** BEGIN SOURCE **

I don’t really know how to define myself anymore, and it’s causing some of my self-hate demons to rise again. I feel lost and in need of a purpose.
Maybe I feel this way because life is happening at a lightning speed rate. A lot of major changes are about to occur (even without the pregnancy), and I have a lot of things to do. Here’s a brief summary for you:
Add my ever-changing pregnancy body and the fact that I’m going to have my own little human to take care of in just under five months, and you may be able to picture just how much life is happening to me.
All these changes are making me think about what I am and what I am going to be. Technically I’m already a mother, I just haven’t met my child yet. But what do I do that’s for me? What do I do that gives me a purpose/self-worth? Not much, but that’s only because I’m scared to do it. I’m scared to think about how I don’t really know what to do or how to do it.

** END SOURCE **
** BEGIN RECORD LIST **

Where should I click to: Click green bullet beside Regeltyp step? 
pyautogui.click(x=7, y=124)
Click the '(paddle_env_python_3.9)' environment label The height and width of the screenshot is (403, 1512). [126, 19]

** END RECORD LIST **
** BEGIN RECORD LIST **

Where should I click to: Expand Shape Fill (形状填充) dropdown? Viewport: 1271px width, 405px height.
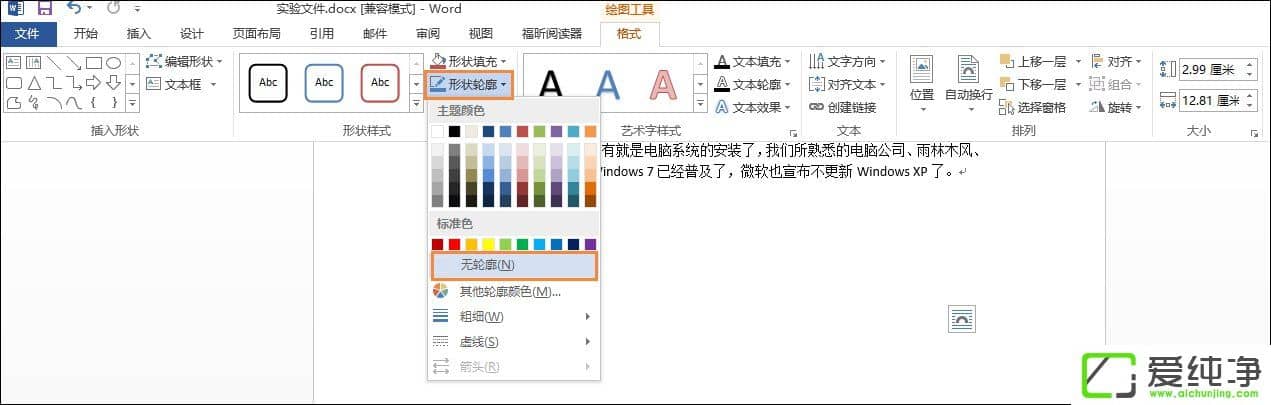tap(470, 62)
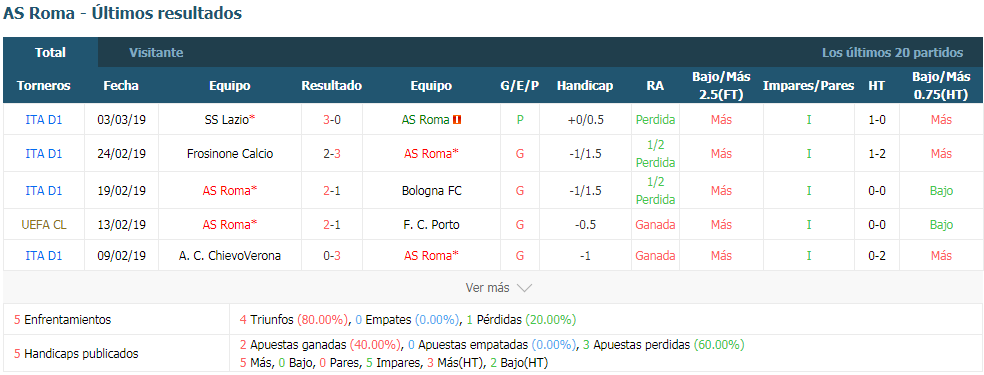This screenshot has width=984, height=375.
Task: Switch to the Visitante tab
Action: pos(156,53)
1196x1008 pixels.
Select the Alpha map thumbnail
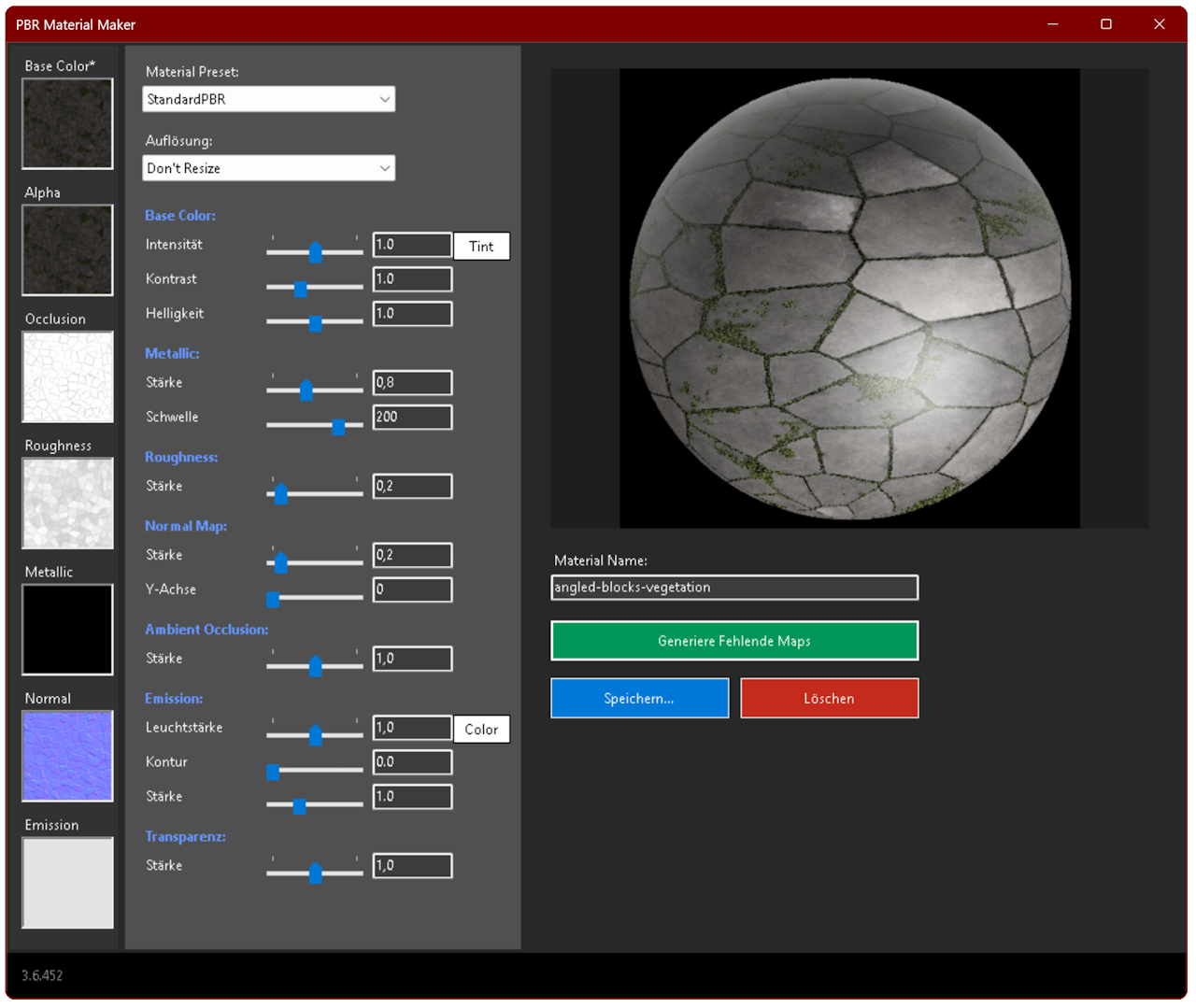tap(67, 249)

** END RECORD LIST **

- PROBLEM DETAILS -
Reproduce the passage in the post about feeling lost during pregnancy, from "All these changes" to "how to do it.".

- SOLUTION TO THIS TASK -
All these changes are making me think about what I am and what I am going to be. Technically I’m already a mother, I just haven’t met my child yet. But what do I do that’s for me? What do I do that gives me a purpose/self-worth? Not much, but that’s only because I’m scared to do it. I’m scared to think about how I don’t really know what to do or how to do it.